- Zaarourieh Location within Lebanon
- Coordinates: 33°36′45″N 35°30′55″E﻿ / ﻿33.61250°N 35.51528°E
- Country: Lebanon
- Governorate: Mount Lebanon
- District: Chouf

Area
- • Total: 3.62 km^{2} (1.40 sq mi)
- Elevation: 700 m (2,300 ft)
- Time zone: UTC+2 (EET)
- • Summer (DST): UTC+3 (EEST)
- Dialing code: 07/ 980 139

= Zaarourieh =

Zaarouriye (زعرورية), also written Zaarourieh, is a town in the mountains of Chouf District in the Mont-Liban state of Lebanon. It is located 750 meters above sea level and is 40 kilometers from Beirut. Its population is estimated at 3,000 people in the summer, and is mainly Sunni and Maronite. Once an agricultural area with olives, figs and fruiting vines, its economy is now based on civil servants and a service economy.

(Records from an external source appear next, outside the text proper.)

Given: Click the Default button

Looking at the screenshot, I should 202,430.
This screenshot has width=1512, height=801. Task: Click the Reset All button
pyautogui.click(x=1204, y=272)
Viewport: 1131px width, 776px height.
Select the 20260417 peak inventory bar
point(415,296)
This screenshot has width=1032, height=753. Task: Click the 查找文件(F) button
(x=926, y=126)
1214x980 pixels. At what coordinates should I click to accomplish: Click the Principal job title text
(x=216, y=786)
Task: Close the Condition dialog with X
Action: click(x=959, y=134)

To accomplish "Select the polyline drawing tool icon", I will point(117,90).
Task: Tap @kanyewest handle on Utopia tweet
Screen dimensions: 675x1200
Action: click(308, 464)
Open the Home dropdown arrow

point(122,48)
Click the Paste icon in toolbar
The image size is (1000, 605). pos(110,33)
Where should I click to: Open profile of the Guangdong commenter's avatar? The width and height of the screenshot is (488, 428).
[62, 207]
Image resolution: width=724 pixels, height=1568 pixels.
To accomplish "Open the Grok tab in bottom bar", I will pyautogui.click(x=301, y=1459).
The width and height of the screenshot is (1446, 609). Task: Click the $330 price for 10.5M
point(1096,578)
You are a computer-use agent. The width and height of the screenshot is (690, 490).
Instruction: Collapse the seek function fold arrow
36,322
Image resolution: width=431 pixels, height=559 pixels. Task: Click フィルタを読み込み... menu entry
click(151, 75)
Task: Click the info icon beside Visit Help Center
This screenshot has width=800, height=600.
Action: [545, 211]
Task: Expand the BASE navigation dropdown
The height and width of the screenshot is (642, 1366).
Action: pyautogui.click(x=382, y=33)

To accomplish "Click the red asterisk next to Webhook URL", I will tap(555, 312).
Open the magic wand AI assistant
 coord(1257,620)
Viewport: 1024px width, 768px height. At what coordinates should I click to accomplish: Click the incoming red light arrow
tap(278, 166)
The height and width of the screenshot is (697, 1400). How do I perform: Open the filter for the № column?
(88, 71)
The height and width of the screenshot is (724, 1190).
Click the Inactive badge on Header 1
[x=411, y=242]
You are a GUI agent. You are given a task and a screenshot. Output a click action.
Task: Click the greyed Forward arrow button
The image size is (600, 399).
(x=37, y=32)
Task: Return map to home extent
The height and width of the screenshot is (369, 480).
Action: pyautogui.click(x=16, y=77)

Trees in the area include hawthorn, wild pine, carob and oak. There are two elementary schools, a middle school and a high school in a shared building.

== Demographics ==
As of 2014, the town of Zaarourieh had 2,125 registered voters. The largest sects were Sunni Muslims (79.95%) and Maronite Christians (14.64%).